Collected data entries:
········

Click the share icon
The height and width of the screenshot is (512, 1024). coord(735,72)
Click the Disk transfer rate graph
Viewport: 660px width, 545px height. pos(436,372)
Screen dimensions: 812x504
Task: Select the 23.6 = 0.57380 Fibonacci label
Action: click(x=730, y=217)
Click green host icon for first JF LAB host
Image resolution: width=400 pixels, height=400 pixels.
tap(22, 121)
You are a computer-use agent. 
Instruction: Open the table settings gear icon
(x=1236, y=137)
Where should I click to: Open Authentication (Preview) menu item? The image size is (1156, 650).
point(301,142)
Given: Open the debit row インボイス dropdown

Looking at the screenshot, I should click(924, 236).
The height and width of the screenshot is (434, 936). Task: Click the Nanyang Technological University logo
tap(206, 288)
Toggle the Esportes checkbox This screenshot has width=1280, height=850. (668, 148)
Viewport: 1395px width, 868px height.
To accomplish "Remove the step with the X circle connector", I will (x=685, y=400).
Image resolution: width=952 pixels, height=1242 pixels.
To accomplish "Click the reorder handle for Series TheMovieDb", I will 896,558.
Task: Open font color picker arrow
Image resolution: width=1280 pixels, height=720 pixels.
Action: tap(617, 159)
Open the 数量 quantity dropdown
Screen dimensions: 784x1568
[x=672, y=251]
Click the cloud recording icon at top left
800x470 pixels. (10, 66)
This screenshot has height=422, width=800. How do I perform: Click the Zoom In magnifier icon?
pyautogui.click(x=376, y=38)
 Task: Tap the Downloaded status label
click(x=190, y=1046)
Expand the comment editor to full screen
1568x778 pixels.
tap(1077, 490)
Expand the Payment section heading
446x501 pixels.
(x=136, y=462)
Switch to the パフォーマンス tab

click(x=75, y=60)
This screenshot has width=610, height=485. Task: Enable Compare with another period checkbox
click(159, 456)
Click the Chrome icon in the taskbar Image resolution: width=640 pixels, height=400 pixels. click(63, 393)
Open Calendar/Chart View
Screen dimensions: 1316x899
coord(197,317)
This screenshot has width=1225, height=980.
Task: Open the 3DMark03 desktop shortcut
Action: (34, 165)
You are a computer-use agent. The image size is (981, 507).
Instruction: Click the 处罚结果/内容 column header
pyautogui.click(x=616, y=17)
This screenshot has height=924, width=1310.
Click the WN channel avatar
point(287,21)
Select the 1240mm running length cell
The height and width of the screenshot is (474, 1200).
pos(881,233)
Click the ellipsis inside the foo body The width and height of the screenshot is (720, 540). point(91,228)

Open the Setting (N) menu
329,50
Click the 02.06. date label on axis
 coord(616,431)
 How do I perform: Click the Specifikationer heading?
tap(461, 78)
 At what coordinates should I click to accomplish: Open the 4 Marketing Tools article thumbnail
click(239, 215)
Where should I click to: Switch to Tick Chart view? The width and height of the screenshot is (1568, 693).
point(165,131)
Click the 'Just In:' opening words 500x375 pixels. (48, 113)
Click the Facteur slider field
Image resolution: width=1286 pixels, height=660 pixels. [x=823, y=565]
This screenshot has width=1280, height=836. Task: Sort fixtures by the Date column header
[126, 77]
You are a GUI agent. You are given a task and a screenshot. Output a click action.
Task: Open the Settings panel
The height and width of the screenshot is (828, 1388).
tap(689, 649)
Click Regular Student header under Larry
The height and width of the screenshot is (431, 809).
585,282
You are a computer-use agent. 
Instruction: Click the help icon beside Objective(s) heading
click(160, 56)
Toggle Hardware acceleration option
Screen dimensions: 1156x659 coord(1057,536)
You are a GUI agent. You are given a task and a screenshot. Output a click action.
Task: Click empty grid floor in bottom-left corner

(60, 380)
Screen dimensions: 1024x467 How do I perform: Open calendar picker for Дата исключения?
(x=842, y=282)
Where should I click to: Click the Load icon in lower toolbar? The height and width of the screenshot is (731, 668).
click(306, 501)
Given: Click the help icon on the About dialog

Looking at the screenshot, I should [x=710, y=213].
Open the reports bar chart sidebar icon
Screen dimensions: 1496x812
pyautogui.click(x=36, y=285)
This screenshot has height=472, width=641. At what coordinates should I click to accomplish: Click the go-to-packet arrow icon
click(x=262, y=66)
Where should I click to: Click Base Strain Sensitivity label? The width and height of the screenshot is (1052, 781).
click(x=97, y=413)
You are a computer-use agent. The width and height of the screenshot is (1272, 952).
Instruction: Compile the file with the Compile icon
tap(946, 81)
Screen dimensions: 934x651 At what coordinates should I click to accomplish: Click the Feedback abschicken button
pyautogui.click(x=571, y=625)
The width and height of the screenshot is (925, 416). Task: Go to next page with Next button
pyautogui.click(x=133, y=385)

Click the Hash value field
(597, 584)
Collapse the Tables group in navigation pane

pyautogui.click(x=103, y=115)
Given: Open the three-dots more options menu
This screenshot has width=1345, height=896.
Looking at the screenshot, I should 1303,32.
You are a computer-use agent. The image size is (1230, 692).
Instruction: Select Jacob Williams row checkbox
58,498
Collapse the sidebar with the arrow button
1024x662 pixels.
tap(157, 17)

········

Task instructions —
May I have the entries returned exactly, with every line in place?

Completed exercise —
Click the share icon
The height and width of the screenshot is (512, 1024). coord(735,72)
Click the Disk transfer rate graph
Viewport: 660px width, 545px height. pos(436,372)
Screen dimensions: 812x504
Task: Select the 23.6 = 0.57380 Fibonacci label
Action: click(x=730, y=217)
Click green host icon for first JF LAB host
Image resolution: width=400 pixels, height=400 pixels.
tap(22, 121)
You are a computer-use agent. 
Instruction: Open the table settings gear icon
(x=1236, y=137)
Where should I click to: Open Authentication (Preview) menu item? The image size is (1156, 650).
point(301,142)
Given: Open the debit row インボイス dropdown

Looking at the screenshot, I should click(924, 236).
The height and width of the screenshot is (434, 936). Task: Click the Nanyang Technological University logo
tap(206, 288)
Toggle the Esportes checkbox This screenshot has width=1280, height=850. (668, 148)
Viewport: 1395px width, 868px height.
To accomplish "Remove the step with the X circle connector", I will (x=685, y=400).
Image resolution: width=952 pixels, height=1242 pixels.
To accomplish "Click the reorder handle for Series TheMovieDb", I will 896,558.
Task: Open font color picker arrow
Image resolution: width=1280 pixels, height=720 pixels.
Action: tap(617, 159)
Open the 数量 quantity dropdown
Screen dimensions: 784x1568
[x=672, y=251]
Click the cloud recording icon at top left
800x470 pixels. (10, 66)
This screenshot has height=422, width=800. How do I perform: Click the Zoom In magnifier icon?
pyautogui.click(x=376, y=38)
 Task: Tap the Downloaded status label
click(x=190, y=1046)
Expand the comment editor to full screen
1568x778 pixels.
tap(1077, 490)
Expand the Payment section heading
446x501 pixels.
(x=136, y=462)
Switch to the パフォーマンス tab

click(x=75, y=60)
This screenshot has width=610, height=485. Task: Enable Compare with another period checkbox
click(159, 456)
Click the Chrome icon in the taskbar Image resolution: width=640 pixels, height=400 pixels. click(63, 393)
Open Calendar/Chart View
Screen dimensions: 1316x899
coord(197,317)
This screenshot has width=1225, height=980.
Task: Open the 3DMark03 desktop shortcut
Action: (34, 165)
You are a computer-use agent. The image size is (981, 507).
Instruction: Click the 处罚结果/内容 column header
pyautogui.click(x=616, y=17)
This screenshot has height=924, width=1310.
Click the WN channel avatar
point(287,21)
Select the 1240mm running length cell
The height and width of the screenshot is (474, 1200).
pos(881,233)
Click the ellipsis inside the foo body The width and height of the screenshot is (720, 540). point(91,228)

Open the Setting (N) menu
329,50
Click the 02.06. date label on axis
 coord(616,431)
 How do I perform: Click the Specifikationer heading?
tap(461, 78)
 At what coordinates should I click to accomplish: Open the 4 Marketing Tools article thumbnail
click(239, 215)
Where should I click to: Switch to Tick Chart view? The width and height of the screenshot is (1568, 693).
point(165,131)
Click the 'Just In:' opening words 500x375 pixels. (48, 113)
Click the Facteur slider field
Image resolution: width=1286 pixels, height=660 pixels. [x=823, y=565]
This screenshot has width=1280, height=836. Task: Sort fixtures by the Date column header
[126, 77]
You are a GUI agent. You are given a task and a screenshot. Output a click action.
Task: Open the Settings panel
The height and width of the screenshot is (828, 1388).
tap(689, 649)
Click Regular Student header under Larry
The height and width of the screenshot is (431, 809).
585,282
You are a computer-use agent. 
Instruction: Click the help icon beside Objective(s) heading
click(160, 56)
Toggle Hardware acceleration option
Screen dimensions: 1156x659 coord(1057,536)
You are a GUI agent. You are given a task and a screenshot. Output a click action.
Task: Click empty grid floor in bottom-left corner

(60, 380)
Screen dimensions: 1024x467 How do I perform: Open calendar picker for Дата исключения?
(x=842, y=282)
Where should I click to: Click the Load icon in lower toolbar? The height and width of the screenshot is (731, 668).
click(306, 501)
Given: Click the help icon on the About dialog

Looking at the screenshot, I should [x=710, y=213].
Open the reports bar chart sidebar icon
Screen dimensions: 1496x812
pyautogui.click(x=36, y=285)
This screenshot has height=472, width=641. At what coordinates should I click to accomplish: Click the go-to-packet arrow icon
click(x=262, y=66)
Where should I click to: Click Base Strain Sensitivity label? The width and height of the screenshot is (1052, 781).
click(x=97, y=413)
You are a computer-use agent. The width and height of the screenshot is (1272, 952).
Instruction: Compile the file with the Compile icon
tap(946, 81)
Screen dimensions: 934x651 At what coordinates should I click to accomplish: Click the Feedback abschicken button
pyautogui.click(x=571, y=625)
The width and height of the screenshot is (925, 416). Task: Go to next page with Next button
pyautogui.click(x=133, y=385)

Click the Hash value field
(597, 584)
Collapse the Tables group in navigation pane

pyautogui.click(x=103, y=115)
Given: Open the three-dots more options menu
This screenshot has width=1345, height=896.
Looking at the screenshot, I should 1303,32.
You are a computer-use agent. The image size is (1230, 692).
Instruction: Select Jacob Williams row checkbox
58,498
Collapse the sidebar with the arrow button
1024x662 pixels.
tap(157, 17)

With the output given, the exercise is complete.